[Stored records]
----------------------------------------

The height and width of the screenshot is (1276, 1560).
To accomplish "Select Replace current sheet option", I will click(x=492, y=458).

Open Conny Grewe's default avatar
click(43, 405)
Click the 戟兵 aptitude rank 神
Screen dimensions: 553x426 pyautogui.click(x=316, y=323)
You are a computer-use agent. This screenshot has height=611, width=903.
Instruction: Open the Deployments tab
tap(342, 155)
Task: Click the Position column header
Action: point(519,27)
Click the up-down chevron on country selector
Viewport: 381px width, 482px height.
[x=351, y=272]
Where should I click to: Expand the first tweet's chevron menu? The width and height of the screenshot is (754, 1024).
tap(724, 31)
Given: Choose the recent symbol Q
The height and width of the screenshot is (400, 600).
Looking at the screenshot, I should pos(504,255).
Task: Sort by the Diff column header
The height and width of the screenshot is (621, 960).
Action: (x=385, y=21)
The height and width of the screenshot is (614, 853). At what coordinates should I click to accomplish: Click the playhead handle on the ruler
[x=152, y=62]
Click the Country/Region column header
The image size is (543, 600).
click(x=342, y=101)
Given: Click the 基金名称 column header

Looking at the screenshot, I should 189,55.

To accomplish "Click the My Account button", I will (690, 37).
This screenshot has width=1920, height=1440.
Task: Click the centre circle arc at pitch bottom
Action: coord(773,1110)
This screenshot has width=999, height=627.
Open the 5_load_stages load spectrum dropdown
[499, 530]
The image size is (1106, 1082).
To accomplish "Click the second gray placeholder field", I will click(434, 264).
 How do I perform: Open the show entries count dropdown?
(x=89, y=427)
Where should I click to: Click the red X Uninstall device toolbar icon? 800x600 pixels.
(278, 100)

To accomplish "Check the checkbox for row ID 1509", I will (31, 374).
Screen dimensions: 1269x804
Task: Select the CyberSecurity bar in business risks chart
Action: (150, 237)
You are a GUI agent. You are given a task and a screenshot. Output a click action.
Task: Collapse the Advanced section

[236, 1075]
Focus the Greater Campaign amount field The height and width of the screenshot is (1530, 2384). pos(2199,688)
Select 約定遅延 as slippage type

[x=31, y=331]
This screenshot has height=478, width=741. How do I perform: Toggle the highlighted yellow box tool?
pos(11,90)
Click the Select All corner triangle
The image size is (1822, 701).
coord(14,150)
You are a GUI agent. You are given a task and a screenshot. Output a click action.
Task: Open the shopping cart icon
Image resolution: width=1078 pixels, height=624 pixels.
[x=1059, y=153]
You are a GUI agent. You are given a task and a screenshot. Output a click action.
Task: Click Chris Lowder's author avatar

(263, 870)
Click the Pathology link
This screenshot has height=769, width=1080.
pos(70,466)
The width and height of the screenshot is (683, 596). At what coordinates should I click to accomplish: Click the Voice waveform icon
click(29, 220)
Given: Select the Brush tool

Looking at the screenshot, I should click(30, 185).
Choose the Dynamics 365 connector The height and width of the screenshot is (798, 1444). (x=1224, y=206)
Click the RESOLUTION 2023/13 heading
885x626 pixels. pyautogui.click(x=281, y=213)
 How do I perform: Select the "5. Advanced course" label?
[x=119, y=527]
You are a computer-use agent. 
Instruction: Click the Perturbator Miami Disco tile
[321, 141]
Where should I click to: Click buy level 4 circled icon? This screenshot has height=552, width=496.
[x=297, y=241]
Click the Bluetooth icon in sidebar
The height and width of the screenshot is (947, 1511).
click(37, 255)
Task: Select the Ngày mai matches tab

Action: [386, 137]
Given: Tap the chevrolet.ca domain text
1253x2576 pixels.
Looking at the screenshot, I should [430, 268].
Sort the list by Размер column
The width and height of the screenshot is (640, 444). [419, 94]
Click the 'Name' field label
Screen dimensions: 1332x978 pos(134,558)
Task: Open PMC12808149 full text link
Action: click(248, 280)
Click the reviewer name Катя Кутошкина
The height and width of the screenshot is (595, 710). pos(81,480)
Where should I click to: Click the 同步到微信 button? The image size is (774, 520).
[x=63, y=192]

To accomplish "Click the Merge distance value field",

----------------------------------------

Problem requirements: Set down exactly the lines from the start of the records to the line with "You are a computer-use agent. This". Include that line, and add nothing more.

Task output:
The height and width of the screenshot is (1276, 1560).
To accomplish "Select Replace current sheet option", I will click(x=492, y=458).

Open Conny Grewe's default avatar
click(43, 405)
Click the 戟兵 aptitude rank 神
Screen dimensions: 553x426 pyautogui.click(x=316, y=323)
You are a computer-use agent. This screenshot has height=611, width=903.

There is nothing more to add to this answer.